• WHAT THE EXERCISE ASKS:
In your answer, repeat each line of the data exactly.
(DATA FOR PROCESSING)
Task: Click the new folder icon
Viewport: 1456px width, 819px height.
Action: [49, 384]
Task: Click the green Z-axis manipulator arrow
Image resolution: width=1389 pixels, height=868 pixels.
(End DATA FOR PROCESSING)
• WRITTEN REPLY:
Task: Click the new folder icon
Viewport: 1456px width, 819px height.
Action: [49, 384]
Task: Click the green Z-axis manipulator arrow
Image resolution: width=1389 pixels, height=868 pixels.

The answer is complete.